Sir Pratap Singh, a younger son of the Maharaja of Jodhpur, introduced the style to England when his polo team arrived to play for the Queen. Although by definition the trousers extend to the ankle, the English players began wearing breeches that ended at mid-calf. They wore high boots with the shorter pants, while the genuine long pants are made to be worn with low shoes or paddock boots. The distinctive hip flare was retained.
This adaptation was adopted by the rest of the equestrian world, especially after the 1920s when women began to ride astride. It became a familiar look for military staff officers in the west, in Nazi Germany, and in the USSR. Tall boots were part of this sartorial symbol of authority. Motorcycle police also stomp around in tall boots, but the fact that the flare was retained until recently made many think that they were wearing jodhpurs.
Full-length pants are good for children, because they grow too fast to make buying high boots practical. Instructors also say that this style of riding pant lets them see the position of the leg, thus helping children learn the correct position. The riding world is fairly strict on etiquette, and many horse enthusiasts prefer to see children dressed in jodhpurs even if money is no object.
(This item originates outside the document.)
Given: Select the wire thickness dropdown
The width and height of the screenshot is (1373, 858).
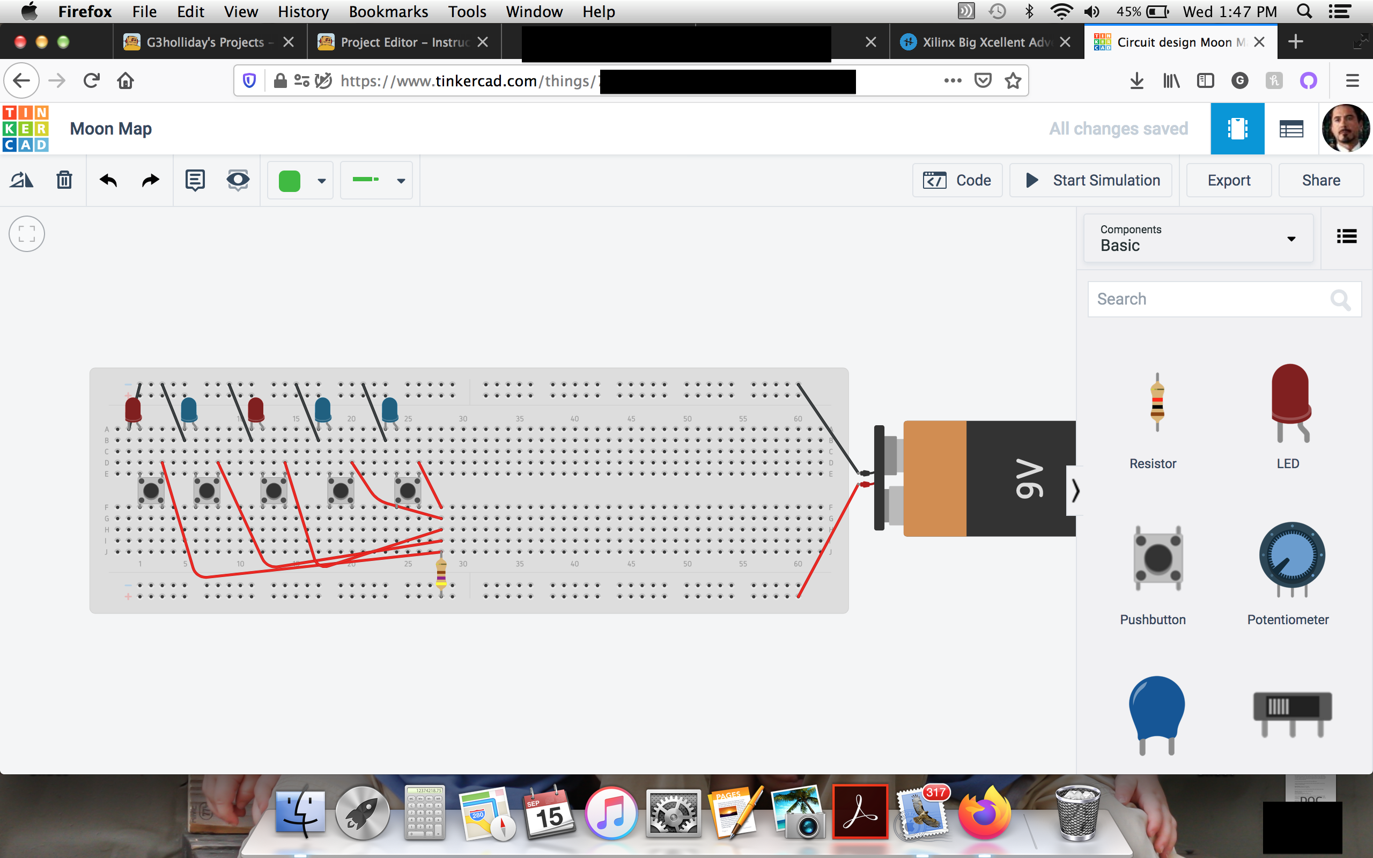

Adults who wear them often add half-chaps or leggings for extra grip and protection when mounted. These zip up or lace to cover the lower leg; they have a strap that goes under the boot for a secure fit. They provide protection against the rub and pinch of the stirrup leathers.
The pants are made with knee patches, both for protection and to help the rider grip the saddle, and with the seams on the outside of the leg to minimize rubbing. More modern styles often have seat patches as well, again for better grip, and may have the whole seat and inner leg lined with non-slip fabric fabric or leather. Seams need to be very strong to withstand the stress of vigorous equestrian exercise.
Jodhpurs in all colors are acceptable for informal occasions, but competition usually requires traditional beige or white. Saddlebred show riders wear a special style with a flared cuff that comes low over the heel, always in dark blue or black.